Zhou N; Scoubeau C; Forton K; Loi P; Closset J; Deboeck G; Moraine JJ; Klass M; Faoro V;
Obesity facts [Obes Facts] 2022 Jan 27, pp. 1-9.
Date of Electronic Publication: 2022 Jan 27.
Introduction: Patients undergoing weight loss surgery do not improve their aerobic capacity or peak oxygen uptake (VO2peak) after bariatric surgery and some still complain about asthenia and/or breathlessness. We investigated the hypothesis that a post-surgery muscular limitation could impact the ventilatory response to exercise by evaluating the post-surgery changes in muscle mass, strength, and muscular aerobic capacity, measured by the first ventilatory threshold (VT).

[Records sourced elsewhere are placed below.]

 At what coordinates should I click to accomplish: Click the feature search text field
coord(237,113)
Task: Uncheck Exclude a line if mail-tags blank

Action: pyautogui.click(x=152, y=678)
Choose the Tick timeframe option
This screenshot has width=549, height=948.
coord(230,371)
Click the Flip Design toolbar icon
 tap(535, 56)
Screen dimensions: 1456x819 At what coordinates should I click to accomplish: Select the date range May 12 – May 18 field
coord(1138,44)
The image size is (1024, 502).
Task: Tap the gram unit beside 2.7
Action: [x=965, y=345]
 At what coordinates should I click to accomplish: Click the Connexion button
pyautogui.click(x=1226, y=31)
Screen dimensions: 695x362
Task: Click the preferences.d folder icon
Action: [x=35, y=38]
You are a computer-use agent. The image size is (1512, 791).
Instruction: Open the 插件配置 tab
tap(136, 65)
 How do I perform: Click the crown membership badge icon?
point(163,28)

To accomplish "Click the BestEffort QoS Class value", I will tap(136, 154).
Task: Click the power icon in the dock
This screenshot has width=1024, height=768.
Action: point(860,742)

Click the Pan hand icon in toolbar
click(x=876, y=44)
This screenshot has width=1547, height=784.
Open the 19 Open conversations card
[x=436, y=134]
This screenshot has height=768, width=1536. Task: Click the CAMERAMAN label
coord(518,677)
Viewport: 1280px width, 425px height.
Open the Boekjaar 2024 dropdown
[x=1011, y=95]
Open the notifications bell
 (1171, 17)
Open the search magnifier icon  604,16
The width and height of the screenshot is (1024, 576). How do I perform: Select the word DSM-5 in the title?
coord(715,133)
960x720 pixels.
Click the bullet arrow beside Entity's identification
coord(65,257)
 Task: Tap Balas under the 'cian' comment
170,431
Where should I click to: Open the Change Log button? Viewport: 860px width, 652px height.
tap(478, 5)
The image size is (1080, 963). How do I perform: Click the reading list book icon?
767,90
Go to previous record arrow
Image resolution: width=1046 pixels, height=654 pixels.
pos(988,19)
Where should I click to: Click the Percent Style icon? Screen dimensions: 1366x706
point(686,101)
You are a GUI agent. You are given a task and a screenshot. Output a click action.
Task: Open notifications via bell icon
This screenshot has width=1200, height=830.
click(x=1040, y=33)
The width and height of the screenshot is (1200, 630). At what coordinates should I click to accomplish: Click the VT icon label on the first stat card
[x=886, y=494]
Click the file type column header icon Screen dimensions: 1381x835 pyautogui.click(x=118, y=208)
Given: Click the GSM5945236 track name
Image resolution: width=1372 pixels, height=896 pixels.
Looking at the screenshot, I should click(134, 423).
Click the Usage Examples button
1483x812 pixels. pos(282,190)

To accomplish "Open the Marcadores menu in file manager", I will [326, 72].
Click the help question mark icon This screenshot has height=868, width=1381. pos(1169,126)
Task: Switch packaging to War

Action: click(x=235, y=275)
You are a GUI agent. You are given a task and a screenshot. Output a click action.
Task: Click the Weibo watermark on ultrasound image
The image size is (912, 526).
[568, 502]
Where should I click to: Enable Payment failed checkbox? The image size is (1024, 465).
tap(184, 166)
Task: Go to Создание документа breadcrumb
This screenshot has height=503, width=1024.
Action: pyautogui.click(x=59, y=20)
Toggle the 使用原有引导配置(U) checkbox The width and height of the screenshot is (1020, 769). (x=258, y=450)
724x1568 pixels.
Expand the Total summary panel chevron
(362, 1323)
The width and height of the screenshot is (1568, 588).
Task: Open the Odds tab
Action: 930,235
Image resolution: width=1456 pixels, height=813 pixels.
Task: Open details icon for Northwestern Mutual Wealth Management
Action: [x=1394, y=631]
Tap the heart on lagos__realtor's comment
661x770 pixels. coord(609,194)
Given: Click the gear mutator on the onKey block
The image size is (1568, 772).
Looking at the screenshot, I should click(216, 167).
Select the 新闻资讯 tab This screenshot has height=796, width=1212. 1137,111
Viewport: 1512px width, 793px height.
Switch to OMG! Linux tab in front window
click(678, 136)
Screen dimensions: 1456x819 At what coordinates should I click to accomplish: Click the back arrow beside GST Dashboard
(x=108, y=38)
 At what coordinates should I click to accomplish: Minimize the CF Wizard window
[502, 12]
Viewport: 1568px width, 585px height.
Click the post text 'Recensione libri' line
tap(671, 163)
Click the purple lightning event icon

Methods: Thirteen patients with obesity were referred to our university exercise laboratory before and 6 months after bariatric surgery and were matched by sex, age, and height to healthy subjects with normal weight. All subjects underwent a clinical examination, blood sampling, and body composition assessment by dual-energy X-ray absorptiometry, respiratory and limb muscle strength assessments, and cardiopulmonary exercise testing on a cyclo-ergometer.
Results: Bariatric surgery resulted in a loss of 34% fat mass, 43% visceral adipose tissue, and 12% lean mass (LM) (p < 0.001). Absolute handgrip, quadriceps, or respiratory muscle strength remained unaffected, while quadriceps/handgrip strength relative to LM increased (p < 0.05). Absolute VO2peak or VO2peak/LM did not improve and the first VT was decreased after surgery (1.4 ± 0.3 vs. 1.1 ± 0.4 L min-1, p < 0.05) and correlated to the exercising LM (LM legs) (R = 0.84, p < 0.001).
Conclusions: Although bariatric surgery has numerous beneficial effects, absolute VO2peak does not improve and the weight loss-induced LM reduction is associated to an altered muscular aerobic capacity, as reflected by an early VT triggering early exercise hyperventilation.